*** Opening of Records for this exercise ***

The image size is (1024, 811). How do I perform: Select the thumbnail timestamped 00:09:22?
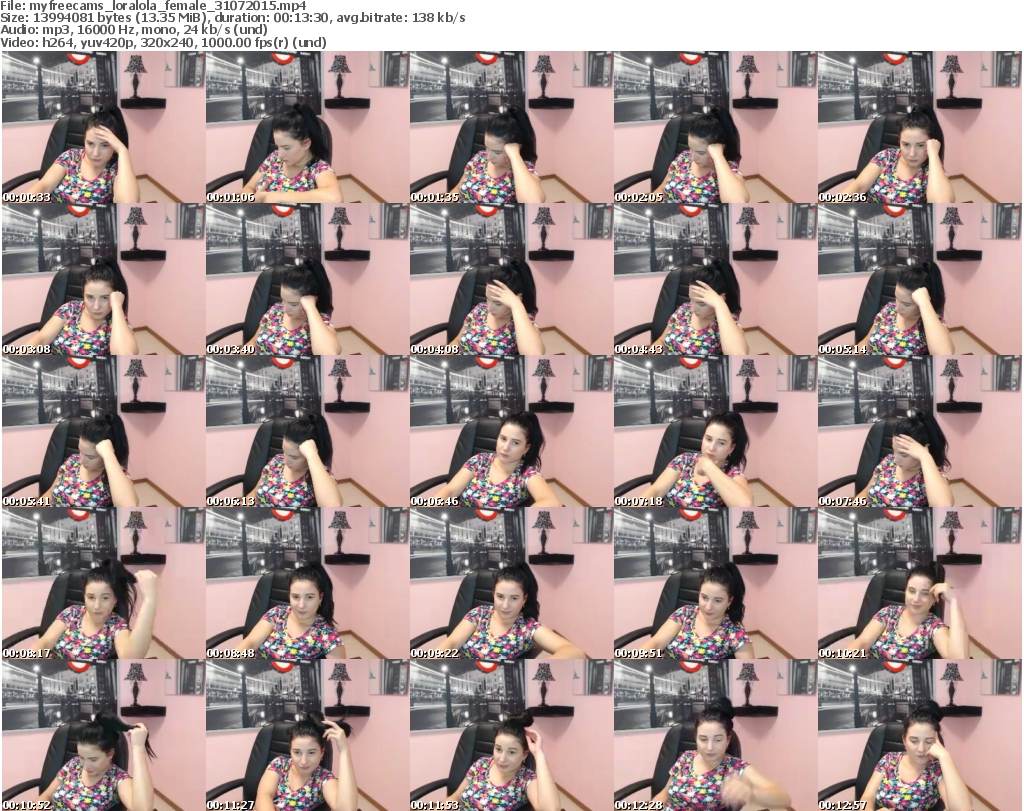coord(511,584)
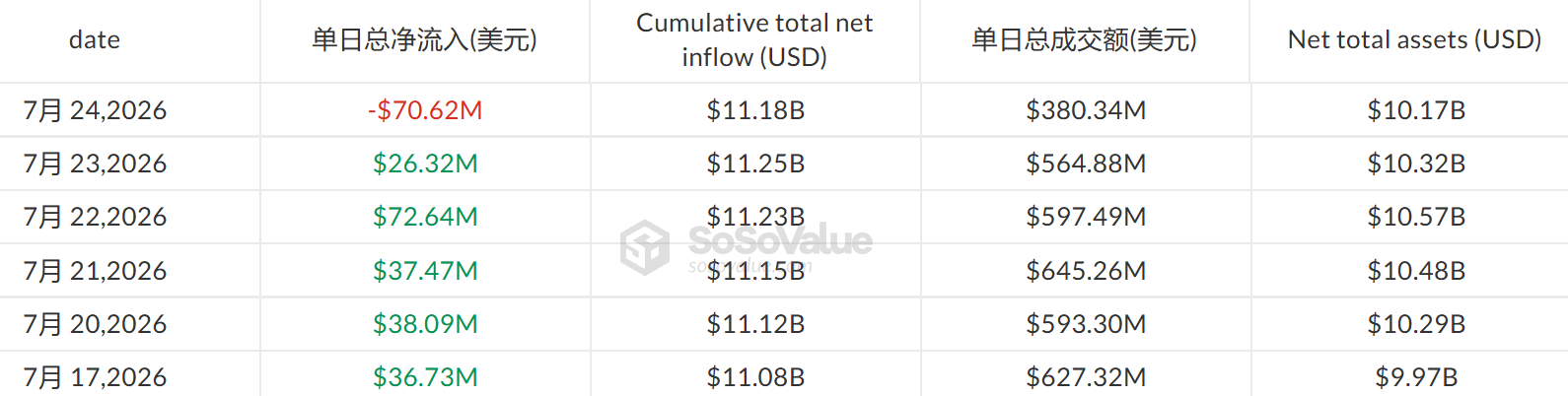Screen dimensions: 1568x396
Task: Select the $10.57B net assets cell
Action: (x=1416, y=217)
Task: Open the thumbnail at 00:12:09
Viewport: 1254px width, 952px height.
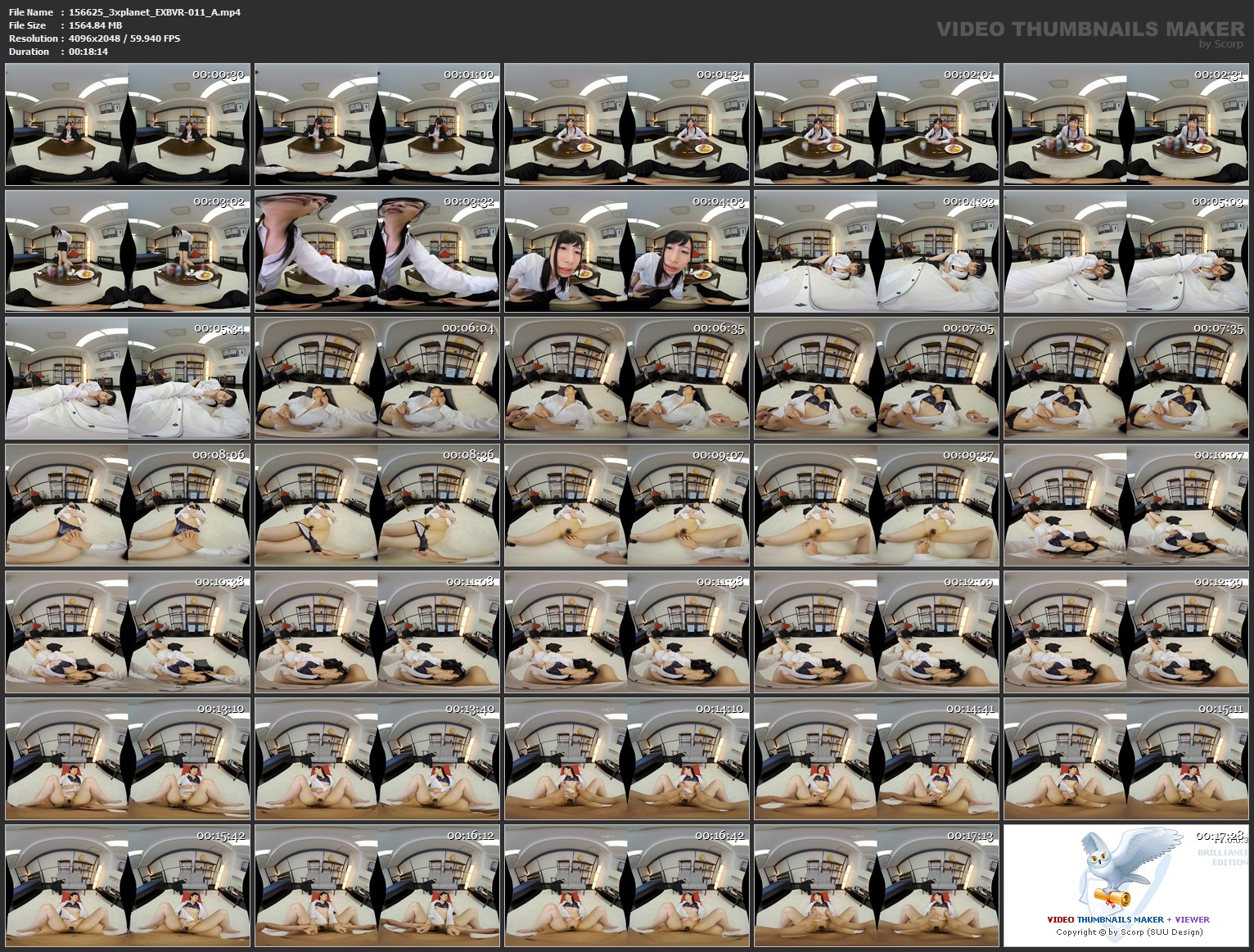Action: [x=877, y=632]
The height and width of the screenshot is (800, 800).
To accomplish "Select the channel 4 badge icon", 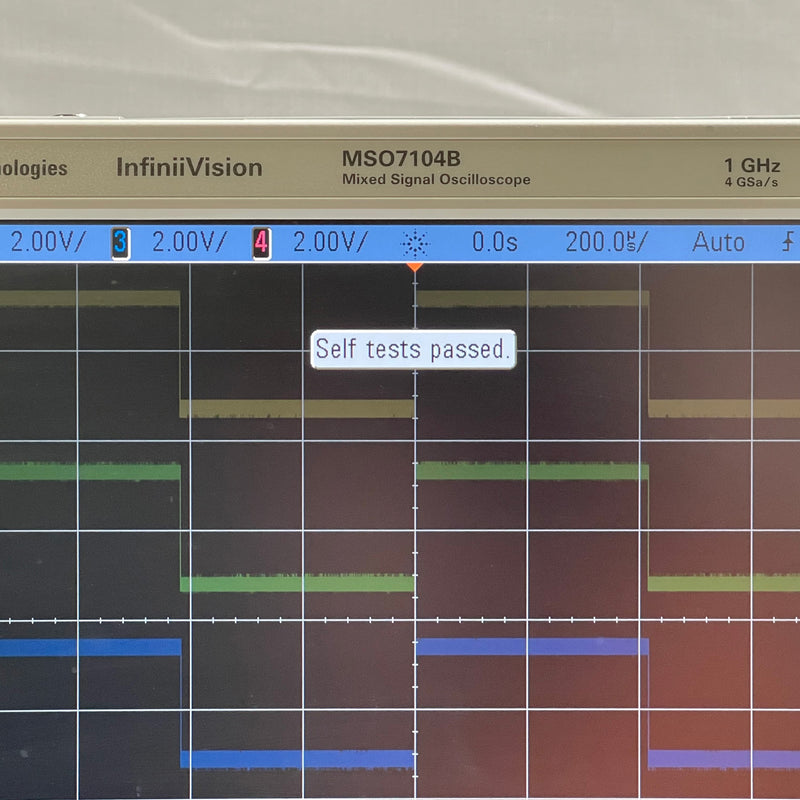I will click(260, 241).
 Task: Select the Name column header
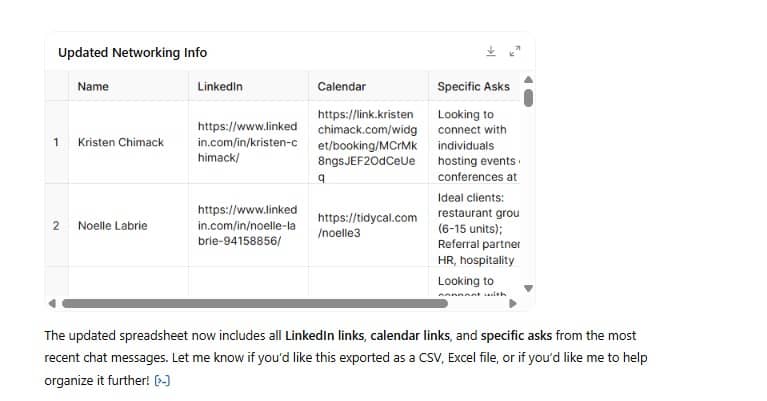129,87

*** Close of Records for this exercise ***

* _Your assignment_
Each line from the start of the entries through the line with "The height and" is to be restated exactly, and the pictures are to be skipped.

* _Response to this exercise_
The image size is (1024, 811). How do I perform: Select the thumbnail timestamped 00:09:22?
coord(511,584)
Screen dimensions: 1568x396
Task: Select the $10.57B net assets cell
Action: (x=1416, y=217)
Task: Open the thumbnail at 00:12:09
Viewport: 1254px width, 952px height.
Action: [x=877, y=632]
The height and width of the screenshot is (800, 800).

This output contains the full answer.